Jimmy LaSalvia & Christopher R. Barron
In 2009, Jimmy LaSalvia and Christopher R. Barron founded GOProud. Both men were former members of the Log Cabin Republicans who founded a new group because they believed that organization was too moderate. GOProud's "advisory council" includes Grover Norquist and Ann Coulter.
Paul Babeu is the sheriff of Pinal County Arizona who is also running for Congress. As sheriff, Mr. Babeu has earned a reputation as a fierce opponent of illegal immigration that landed him spots campaigning alongside Mitt Romney and John McCain during their presidential bids. In February, Mr. Babeu revealed he was gay after a Mexican immigrant named Jose Orozco told the press he had a relationship with Mr. Babeu. Mr. Orozco said he was inspired to come forward because Mr. Babeu threatened him with deportation. Mr. Babeu's boyfriend drama led him to resign his position as co-chair of Mr. Romney's campaign in Arizona. However, despite the controversy, Mr. Babeu is continuing with what many now view as a longshot congressional campaign.
On Wednesday, Zachary Wyatt, a member of Missouri's House of Representatives, revealed he is "a proud gay man" while speaking at a hearing asking his fellow Republicans in the State Legislature to oppose the so-called “Don’t Say Gay” bill.
“Today I ask you to stand with me as a proud Republican, a proud veteran, and a proud gay man who wants to protect all kids, addressing bullying in our schools,” Mr. Wyatt said.
Missouri House Bill 2051, better known as the "Don't Say Gay Bill" would prohibit teachers from discussing sexual orientation in schools except as part of “scientific instruction concerning human reproduction.”
Mr. Wyatt is a 27-year-old Air Force veteran. According to the Kirksville Daily Express, Mr. Wyatt has Wyatt has "made headlines for the last month." His exploits include; "withdrawing from the race for Mo. House District 3 Representative in early April when he announced he would study marine biology at the University of Hawaii, writing "a sharply-worded condemnation of fellow Republicans for their lack of action" on a resolution he filed to impeach a Circuit Court judge.

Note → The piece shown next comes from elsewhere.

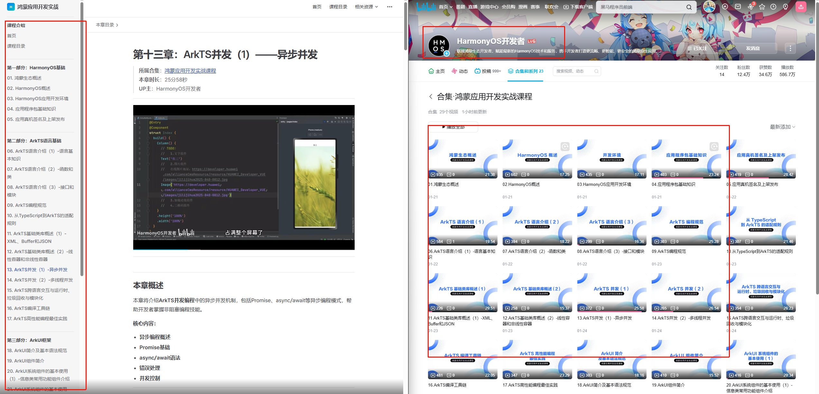The image size is (819, 394).
Task: Click watch-later icon on 应用程序包基础知识 thumbnail
Action: point(714,147)
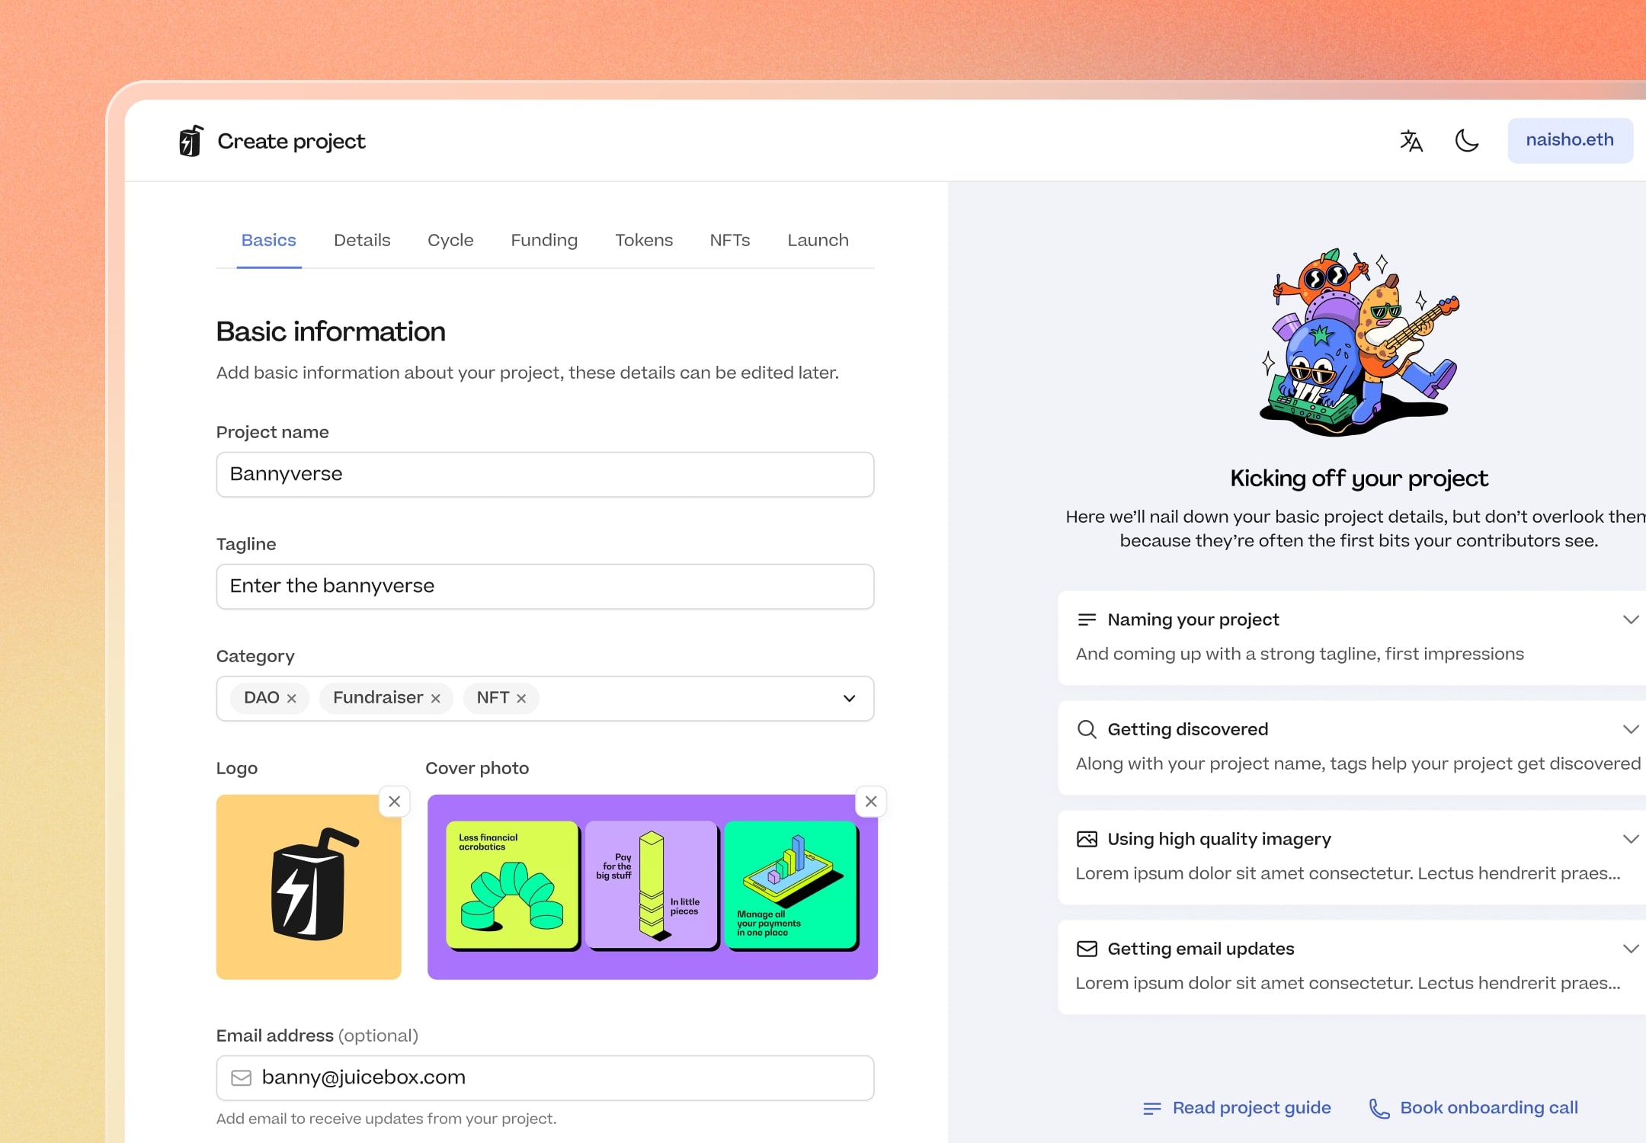Open the Launch tab

(x=818, y=240)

In 2010, Mr. Ashburn was arrested and charged with driving under the influence. Sources told the local press he was busted after leaving a gay nightclub in Sacramento. He subsequently came out during a radio interview.
"I am gay... those are the words that have been so difficult for me for so long," Mr. Ashburn said.
In that interview, Mr. Ashburn, stood by his votes for the anti-gay marriage Proposition 8 and a vote against legislation to recognize gay marriages from out of state.
"My votes reflect the wishes of the people in my district. And I have always felt that my faith and allegiance was to the people there in the district, my constituents," he said.
Mr. Ashburn is currently running to be supervisor of Kern County.
Richard Tafel is a former executive director of the Log Cabin Republicans. In 1999, he wrote a book called Party Crasher: A Gay Republican Challenges Politics as Usual that was part memoir and part political manifesto. David Brooks had an interesting take on the book in his review for The New York Times.
"Living in Washington, I thought I was inured to self-admiration, but passages here would leave Narcissus gaping and applauding," Mr. Brooks wrote.
Bruce Carroll is the founder of GayPatriot, a blog that bills itself as "the internet home for American gay conservatives." On his Facebook page, Mr. Carroll describes himself as " a boy born in the bayou, raised in Amish Country, schooled in snowy upstate NY." GayPatriot is part of Roger Simon's conservative blog network, Pajamas Media. According to Quantcast the site is visited by over 100,000 people in the U.S. each month.